As is the way of these things, I should point out that forty years before that, people were coming up things like Al Martino’s ‘Here in My Heart’, but it remains to be seen how far we’ve come in the meantime. It has certainly been an education in revisiting the thoughts and prayers of a fledging songwriter with the benefit of four decades of cynicism and disappointment but without barely having to change a word - maybe a tense or two.

Here it has been elegantly redressed by Pete Pawsey and his Twenty Bars / Chemistry Set West pals before having a last minute one-take flute part added by Helen Mulley. James Partridge, who recorded the original Tascam four track Portastudio version, insisted on the inclusion of four words which had been excised from the re-imagining, for which I am hugely grateful. It was our “…the movement you need is on your shoulder” moment.  

For ‘Stop That for a Start’ I was able to welcome back to the fold Stephen Dean and Richard Hammond, whose combined rhythm section propelled gods kitchen (no capitals, no apostrophe) throughout the nineties and beyond, and who were able to burnish their original arrangement before Nick Zala remotely added pedal steel and then Steve Constable - also of gods kitchen, The World Service, The Company of Strangers, The Star Club, The Perfectly Good Guitars, The Canyons and Picturehouse (no, not that one) – was in one session able to vocalise as Crosby, Stills and Nash and was conveniently on hand to nod meaningfully in the background when Ian mentioned that he had an e-bow kicking around somewhere. Steve also made a long and sustained case for a couple of Neil Young power chords to be subtly re-inserted into the outro right up until the final mix. He won.  

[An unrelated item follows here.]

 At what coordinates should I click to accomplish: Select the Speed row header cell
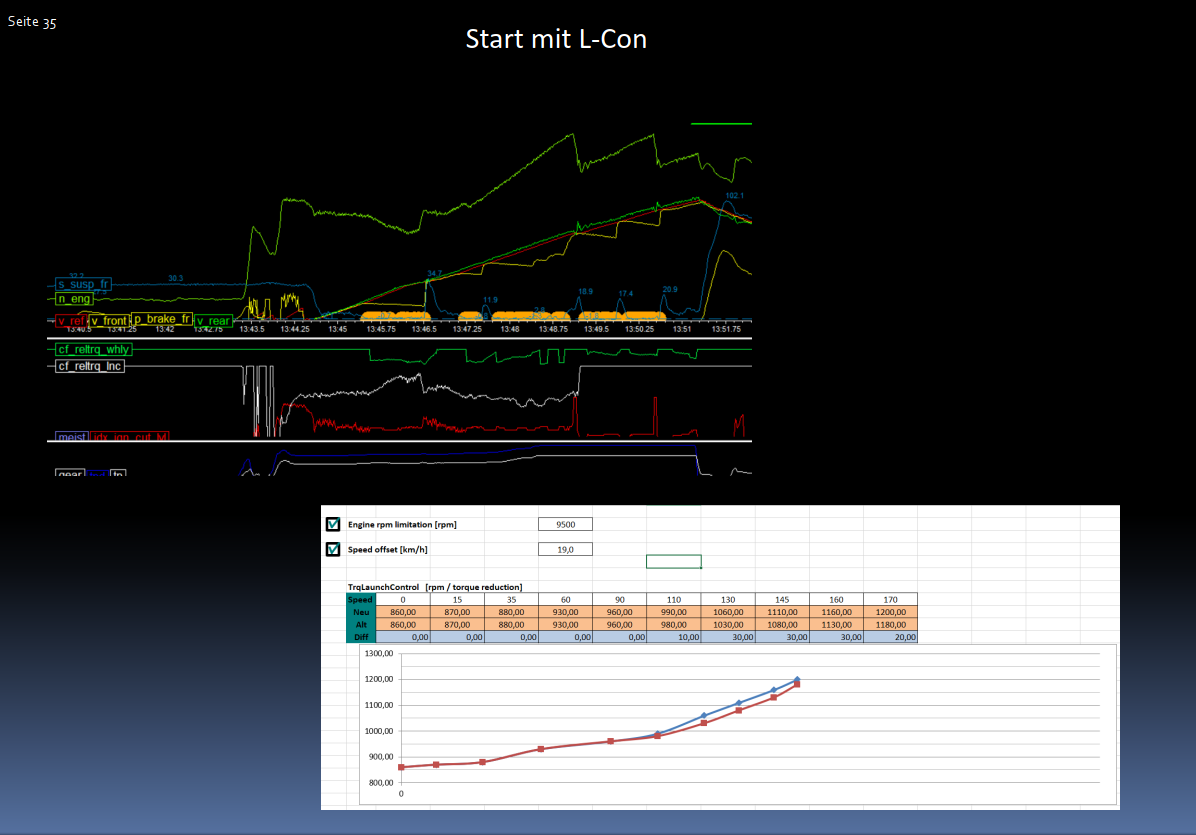click(x=361, y=599)
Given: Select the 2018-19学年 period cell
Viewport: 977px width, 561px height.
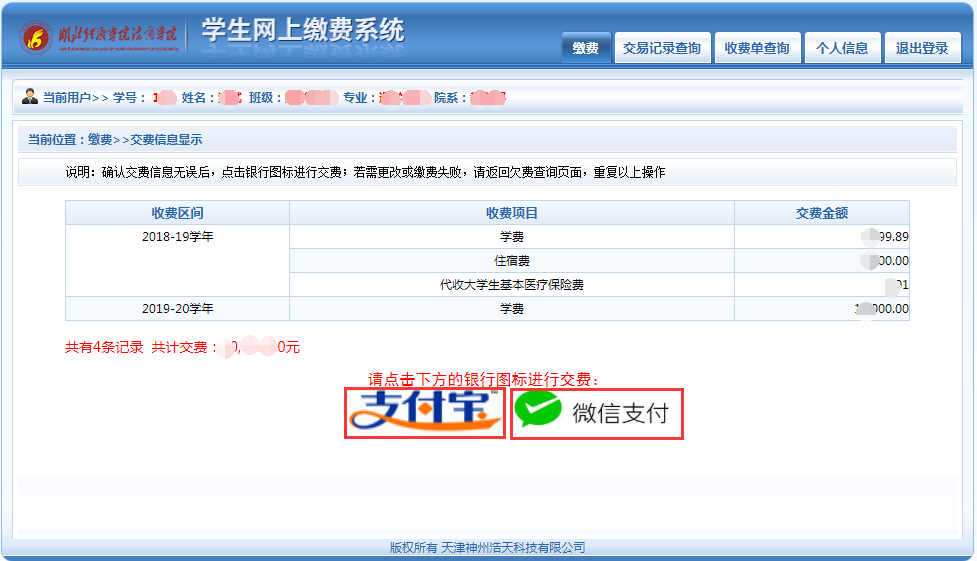Looking at the screenshot, I should pyautogui.click(x=177, y=237).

‘The Merchant of Venus’ is a recent write and has been through a few iterations. At one point, deep into a second bottle of Pinot Noir one evening I considered that ideally it would have a flute solo by Geoffrey Kelly, whose band Spirit of the West had been a massive inspiration when I was on the same bill with them at a club in Peterborough on the tour which inspired ‘Home for a Rest’. Through the modern medium of the electric internet I was able to secure that very thing a mere week later. Many thanks to Hugh McMillan from the band for facilitating contact and to Geoffrey for his help and encouragement.

Helen also sang on this one and Ian added – of all things – an autoharp he had just picked up for a song. As it turned out, this song. 

Dirk ‘The Drummer’ Forsdyke did a sterling job on the tricky task of putting his part on after we’d done much of the tracking work – never an easy assignment at the best of times – and then Ian was finally reunited with VIC tape producer James Partridge, who added the Steve Wynn-inspired guitar part at the end, advised on some harmonies and reflected on how different his life might have been if he'd signed up for Otley College, just down the road ‘pon the lef’ hand side, all those years ago.

And so here we are. Thank you to everyone who helped, advised, opined, and all the great performers and writers whose work I’ve absorbed over the years either at a distance or in person, and whose influence has inevitably seeped into every pore of this project. If you can hear it, it’s probably in there, maybe even on purpose.